* [Prompt]: Can you locate every line in the records below that contains the word "Viewport", matching case, and copy each of those lines in full?

* [Material for this task]:
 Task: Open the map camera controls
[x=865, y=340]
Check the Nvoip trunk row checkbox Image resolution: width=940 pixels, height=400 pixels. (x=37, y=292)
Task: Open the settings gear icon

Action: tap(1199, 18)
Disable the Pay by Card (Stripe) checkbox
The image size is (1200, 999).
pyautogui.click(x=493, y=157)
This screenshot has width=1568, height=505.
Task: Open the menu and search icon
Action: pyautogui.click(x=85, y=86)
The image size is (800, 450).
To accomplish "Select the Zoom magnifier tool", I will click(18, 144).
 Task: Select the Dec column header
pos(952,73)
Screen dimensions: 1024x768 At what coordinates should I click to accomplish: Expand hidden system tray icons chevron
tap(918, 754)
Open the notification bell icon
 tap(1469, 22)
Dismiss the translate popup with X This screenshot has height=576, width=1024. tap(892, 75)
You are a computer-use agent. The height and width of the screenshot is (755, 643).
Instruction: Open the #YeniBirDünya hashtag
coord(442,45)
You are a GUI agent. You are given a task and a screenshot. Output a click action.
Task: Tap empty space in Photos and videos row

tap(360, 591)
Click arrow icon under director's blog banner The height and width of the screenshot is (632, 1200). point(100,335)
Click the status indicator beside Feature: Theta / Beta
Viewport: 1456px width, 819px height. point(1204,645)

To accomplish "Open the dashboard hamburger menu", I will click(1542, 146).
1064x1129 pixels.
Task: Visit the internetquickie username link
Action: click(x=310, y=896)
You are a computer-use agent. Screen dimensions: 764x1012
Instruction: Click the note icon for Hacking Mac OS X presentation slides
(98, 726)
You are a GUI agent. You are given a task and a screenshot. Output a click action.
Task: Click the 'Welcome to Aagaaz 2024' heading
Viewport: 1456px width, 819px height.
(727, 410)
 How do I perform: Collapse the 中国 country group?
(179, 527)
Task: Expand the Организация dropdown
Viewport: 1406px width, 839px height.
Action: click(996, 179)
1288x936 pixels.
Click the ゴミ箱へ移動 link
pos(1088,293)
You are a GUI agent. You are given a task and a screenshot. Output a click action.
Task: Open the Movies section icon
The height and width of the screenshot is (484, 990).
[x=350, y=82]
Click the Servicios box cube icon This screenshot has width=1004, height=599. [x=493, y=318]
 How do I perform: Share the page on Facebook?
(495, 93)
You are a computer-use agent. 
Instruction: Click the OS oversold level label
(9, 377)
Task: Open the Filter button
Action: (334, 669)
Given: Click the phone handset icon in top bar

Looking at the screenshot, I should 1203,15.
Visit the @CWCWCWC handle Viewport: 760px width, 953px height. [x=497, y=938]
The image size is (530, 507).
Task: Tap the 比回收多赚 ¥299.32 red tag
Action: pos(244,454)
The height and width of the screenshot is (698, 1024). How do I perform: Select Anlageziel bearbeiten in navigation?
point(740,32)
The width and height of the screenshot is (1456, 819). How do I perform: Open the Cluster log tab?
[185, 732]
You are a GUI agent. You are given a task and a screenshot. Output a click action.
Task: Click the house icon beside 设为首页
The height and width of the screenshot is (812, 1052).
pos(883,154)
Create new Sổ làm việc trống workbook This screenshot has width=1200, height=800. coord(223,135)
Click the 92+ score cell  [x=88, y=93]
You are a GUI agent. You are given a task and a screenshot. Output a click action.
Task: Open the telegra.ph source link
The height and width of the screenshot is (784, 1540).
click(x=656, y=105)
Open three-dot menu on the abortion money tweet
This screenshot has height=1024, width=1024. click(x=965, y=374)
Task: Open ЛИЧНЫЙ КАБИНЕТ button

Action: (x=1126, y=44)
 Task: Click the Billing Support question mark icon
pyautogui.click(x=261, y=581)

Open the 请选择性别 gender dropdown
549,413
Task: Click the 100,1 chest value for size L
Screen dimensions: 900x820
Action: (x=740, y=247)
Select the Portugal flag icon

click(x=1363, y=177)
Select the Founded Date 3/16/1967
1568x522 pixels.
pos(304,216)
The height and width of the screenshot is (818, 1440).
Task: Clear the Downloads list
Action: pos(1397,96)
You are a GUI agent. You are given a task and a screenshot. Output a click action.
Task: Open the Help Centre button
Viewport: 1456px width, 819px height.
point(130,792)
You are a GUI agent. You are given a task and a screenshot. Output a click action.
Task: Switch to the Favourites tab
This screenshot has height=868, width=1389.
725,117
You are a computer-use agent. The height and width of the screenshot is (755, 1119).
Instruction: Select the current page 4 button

* [Written solution]:
Viewport: 1456px width, 819px height. point(1204,645)
Viewport: 1456px width, 819px height.
Viewport: 1406px width, 839px height.
Visit the @CWCWCWC handle Viewport: 760px width, 953px height. [x=497, y=938]
Viewport: 1456px width, 819px height.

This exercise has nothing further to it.